### What to do
Rewrite the stretch of items that opens with the line containing "Where should I click to: Expand" and closes with the line containing "pos(323,258)", changing "Viewport" to "Window" and leaving everything else unchanged. Return only those lines.

### Supplied records

##########

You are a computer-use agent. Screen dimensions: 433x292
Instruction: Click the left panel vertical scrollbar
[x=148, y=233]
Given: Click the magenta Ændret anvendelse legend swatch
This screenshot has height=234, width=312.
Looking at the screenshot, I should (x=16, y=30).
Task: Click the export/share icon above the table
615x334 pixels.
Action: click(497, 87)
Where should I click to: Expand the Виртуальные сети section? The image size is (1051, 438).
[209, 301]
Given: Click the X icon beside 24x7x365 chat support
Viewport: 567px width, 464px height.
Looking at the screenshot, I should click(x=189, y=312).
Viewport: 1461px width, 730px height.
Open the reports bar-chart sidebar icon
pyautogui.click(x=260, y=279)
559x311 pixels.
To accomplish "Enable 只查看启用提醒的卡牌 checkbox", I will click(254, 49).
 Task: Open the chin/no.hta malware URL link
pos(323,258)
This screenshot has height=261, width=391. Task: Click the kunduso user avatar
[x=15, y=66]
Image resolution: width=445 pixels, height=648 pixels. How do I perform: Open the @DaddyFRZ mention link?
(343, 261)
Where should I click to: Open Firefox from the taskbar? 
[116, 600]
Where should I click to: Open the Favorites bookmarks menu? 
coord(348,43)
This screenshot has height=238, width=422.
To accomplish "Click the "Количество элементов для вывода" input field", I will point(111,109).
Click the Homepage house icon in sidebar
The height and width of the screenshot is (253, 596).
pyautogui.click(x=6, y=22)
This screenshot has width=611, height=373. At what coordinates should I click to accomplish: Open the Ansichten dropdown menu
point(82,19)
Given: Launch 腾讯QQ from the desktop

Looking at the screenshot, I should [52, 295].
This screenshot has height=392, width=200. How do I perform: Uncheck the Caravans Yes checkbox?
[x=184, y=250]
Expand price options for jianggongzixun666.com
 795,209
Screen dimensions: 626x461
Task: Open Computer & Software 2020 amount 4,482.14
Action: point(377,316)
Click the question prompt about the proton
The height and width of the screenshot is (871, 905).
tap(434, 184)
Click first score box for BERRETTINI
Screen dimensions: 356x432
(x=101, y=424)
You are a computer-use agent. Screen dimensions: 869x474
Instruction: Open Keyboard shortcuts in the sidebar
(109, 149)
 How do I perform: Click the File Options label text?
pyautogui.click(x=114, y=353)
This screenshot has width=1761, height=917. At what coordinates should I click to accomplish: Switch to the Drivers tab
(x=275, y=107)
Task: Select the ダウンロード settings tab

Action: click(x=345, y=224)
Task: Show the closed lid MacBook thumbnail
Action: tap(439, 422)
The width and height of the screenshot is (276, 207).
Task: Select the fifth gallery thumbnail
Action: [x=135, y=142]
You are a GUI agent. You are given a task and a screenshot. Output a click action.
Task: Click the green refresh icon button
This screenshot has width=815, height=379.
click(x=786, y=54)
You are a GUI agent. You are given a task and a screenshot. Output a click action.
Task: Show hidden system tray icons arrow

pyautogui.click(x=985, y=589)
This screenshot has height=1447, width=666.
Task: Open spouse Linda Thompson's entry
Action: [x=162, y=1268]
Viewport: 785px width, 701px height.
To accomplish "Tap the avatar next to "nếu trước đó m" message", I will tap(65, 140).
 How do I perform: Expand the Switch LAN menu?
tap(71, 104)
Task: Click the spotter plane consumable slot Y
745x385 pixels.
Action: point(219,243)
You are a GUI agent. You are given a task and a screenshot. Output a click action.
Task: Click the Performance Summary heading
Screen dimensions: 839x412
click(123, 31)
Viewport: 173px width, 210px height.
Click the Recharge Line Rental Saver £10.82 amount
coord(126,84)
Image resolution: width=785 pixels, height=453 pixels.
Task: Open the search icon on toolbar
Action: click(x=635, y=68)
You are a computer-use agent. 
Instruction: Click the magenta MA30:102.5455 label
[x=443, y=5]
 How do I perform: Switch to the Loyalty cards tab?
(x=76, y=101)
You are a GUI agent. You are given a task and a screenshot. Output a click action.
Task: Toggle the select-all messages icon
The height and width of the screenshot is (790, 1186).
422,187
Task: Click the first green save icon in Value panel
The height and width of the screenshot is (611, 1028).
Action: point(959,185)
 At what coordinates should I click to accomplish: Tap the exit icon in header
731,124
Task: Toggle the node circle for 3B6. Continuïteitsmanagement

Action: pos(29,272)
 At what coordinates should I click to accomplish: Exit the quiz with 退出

##########

### Expected answer
Where should I click to: Expand the Виртуальные сети section? The image size is (1051, 438).
[209, 301]
Given: Click the X icon beside 24x7x365 chat support
Window: 567px width, 464px height.
Looking at the screenshot, I should click(x=189, y=312).
Window: 1461px width, 730px height.
Open the reports bar-chart sidebar icon
pyautogui.click(x=260, y=279)
559x311 pixels.
To accomplish "Enable 只查看启用提醒的卡牌 checkbox", I will click(254, 49).
 Task: Open the chin/no.hta malware URL link
pos(323,258)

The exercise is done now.